Consignes —
a: D'après le texte sur la réforme comptable en Algérie, que matérialise le NSCF ?
b: Recopiez le passage du texte sur la réforme comptable en Algérie qui commence aux mots « Introduction » et s'arrête après les mots « au Trésor public. ».
c: Prolongez le texte sur la réforme comptable en Algérie à partir de sa dernière phrase.

Extrait présenté —
--- --- ---

La réforme comptable en Algérie et les conditions de sa réussite
M. Tlamsi Chabane (*)
Introduction
Certains auteurs ont beaucoup écrit sur le sujet et leurs analyses ou dissertations abondent malheureusement toutes dans la même direction : les sociétés algériennes ne sont pas prêtes pour adopter le NSCF (qui matérialise en fait une version light ou allégée des IFRS).
C’est le constat d’échec que prédisent déjà nos spécialistes émérites ! Alors pourquoi tant d’acharnement de la part de ceux qui sont censés porter dans leur cœur la énième chance de voir la profession de comptable débarrassée des vieux carcans et réflexes qui l’ont confinée, des années durant, dans un cadre purement secondaire, servant juste à calculer, un fois par an, le fameux impôt des sociétés à verser au Trésor public.

--- --- ---

Contenu des données —

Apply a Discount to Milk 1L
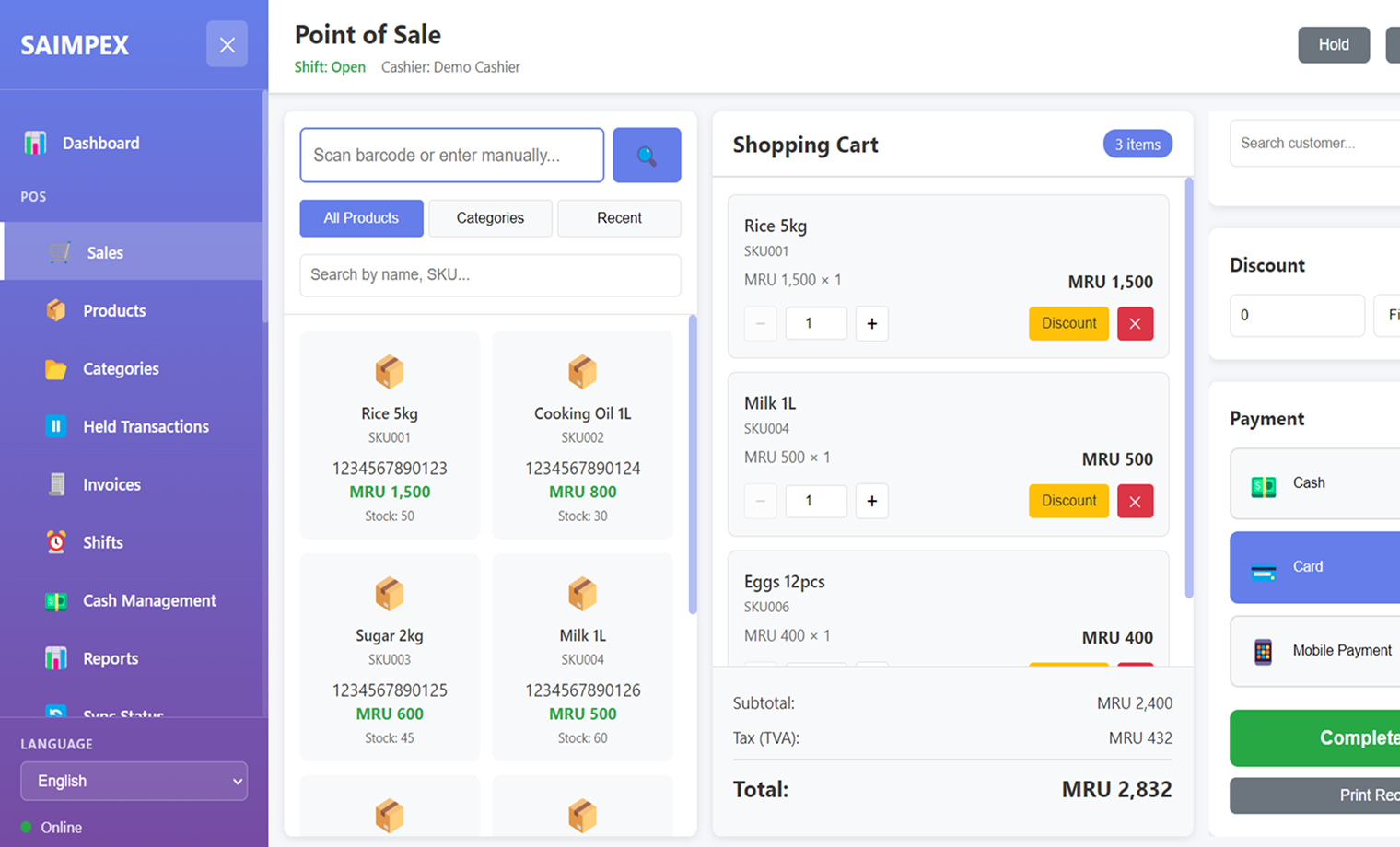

--- --- ---

Réponses attendues —
a: Une version light ou allégée des IFRS.

b:
Introduction
Certains auteurs ont beaucoup écrit sur le sujet et leurs analyses ou dissertations abondent malheureusement toutes dans la même direction : les sociétés algériennes ne sont pas prêtes pour adopter le NSCF (qui matérialise en fait une version light ou allégée des IFRS).
C’est le constat d’échec que prédisent déjà nos spécialistes émérites ! Alors pourquoi tant d’acharnement de la part de ceux qui sont censés porter dans leur cœur la énième chance de voir la profession de comptable débarrassée des vieux carcans et réflexes qui l’ont confinée, des années durant, dans un cadre purement secondaire, servant juste à calculer, un fois par an, le fameux impôt des sociétés à verser au Trésor public.

c:
D’ailleurs, si la comptabilité se réduisait juste à déterminer une fois par an le résultat fiscal, je me demanderais à quoi serviraient les années de labeur à l’université ainsi que l’apprentissage de modules, comme l’analyse financière, la théorie financière, les mathématiques financières, les statistiques et probabilités… Je me demande aussi si c’est la peur du changement auquel ne peuvent se convertir nos experts comptables du fait que le NSCF représente un vraie cassure par rapport aux travaux comptables de bricolage par lesquels était connu le PCN et/ou la peur de perdre des monopoles sur certaines niches d’entreprises stratégiques qui motivent ce pessimisme grandissant dès qu’il s’agit de remettre sur la table de discussions le sujet de la réforme comptable. Pis encore, les articles que j’ai eus à lire font ressortir le même constat peu reluisant : le NSCF n’est pas à implémenter à l’heure actuelle. Donc je me demande quand est-ce qu’on voudrait le mettre en œuvre : en 2020 ?
2030 ? 2040 ? ou à l’extinction de l’humanité ?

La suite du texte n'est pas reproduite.